Even youths will faint and be weary,
and the young will fall exhausted,
but those who wait for the Lord shall renew their strength;
they shall mount up with wings like eagles;
they shall run and not be weary;
they shall walk and not faint.
Those who turn to the Lord will receive strength from God as often as needed.

“Renew,” here, means “exchange.” When you and I are ready, we can exchange our weariness for God’s inward strengthening. We can exchange our cynicism (which is so often a coping mechanism to protect our hearts from crushed dreams, the sense our innocence and trust was betrayed) for renewed spirits which will soar in the heavenlies with God.
It may take years, even a lifetime, to come full circle. But if transformation occurred, then it will hold, in the end.

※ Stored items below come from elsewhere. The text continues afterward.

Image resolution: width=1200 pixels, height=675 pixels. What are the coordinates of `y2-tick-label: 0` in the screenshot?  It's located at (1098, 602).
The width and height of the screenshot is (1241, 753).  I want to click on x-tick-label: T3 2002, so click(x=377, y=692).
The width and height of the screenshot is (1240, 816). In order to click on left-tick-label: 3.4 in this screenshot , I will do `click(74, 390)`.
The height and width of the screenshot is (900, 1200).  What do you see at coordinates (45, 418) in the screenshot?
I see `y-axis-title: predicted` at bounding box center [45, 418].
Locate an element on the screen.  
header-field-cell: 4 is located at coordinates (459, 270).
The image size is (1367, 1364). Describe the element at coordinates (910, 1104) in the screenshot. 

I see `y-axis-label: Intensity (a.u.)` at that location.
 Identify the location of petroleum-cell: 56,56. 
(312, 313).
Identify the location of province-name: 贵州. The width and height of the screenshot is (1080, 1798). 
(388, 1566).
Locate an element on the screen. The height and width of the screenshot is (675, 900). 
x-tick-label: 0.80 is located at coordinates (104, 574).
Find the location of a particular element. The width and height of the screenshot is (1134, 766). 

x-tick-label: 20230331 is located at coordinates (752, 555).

This is the heart and soul of God’s enabling grace
God is always able to strengthen those who trust in the Lord
This is interpreting life experiences with a different lens than the one our culture gives us, or our life experiences, or even what others tell us. This is deciding to listen to what God says about God in the scriptures, and take it to heart.
The Choices of Faith
If God says God’s Own character is one of love and grace, then we choose to believe that despite the unimaginable suffering current circumstances have pressed upon us. If God says God is always present, always with us, living within us by God’s Own Spirit, then we choose to believe that, even though emotionally we may feel abandoned, isolated, and utterly alone.
If I am in a room with no light at all, I do not cease to believe that I exist, though I cannot see any part of me. I may not feel a part of my body, but I know it is there. It is, actually, the desired goal of a sensory deprivation tank, to exist (for a time) in a state without sensory input. It becomes, then an act of faith to remember that I am still here, though no outside data appears to be proving it.
Isaiah’s prophecy has been the source of comfort and courage to the heavy-hearted for thousands of years. This is God’s reassurance that the Lord still loves God’s own, that God is still our God, and we who have put our hope and trust in the Lord are God’s people.
God was going to give the people of that day a chance to start over. And though during their years of exile there may have been no physical evidence to support Isaiah’s claims on God’s behalf, the people chose to believe God. They chose to believe they had God’s pardon, God’s promises, and God’s presence, all by grace, to enable them.
That promise still stands true for you and me today, and it is ours by faith, by God’s grace.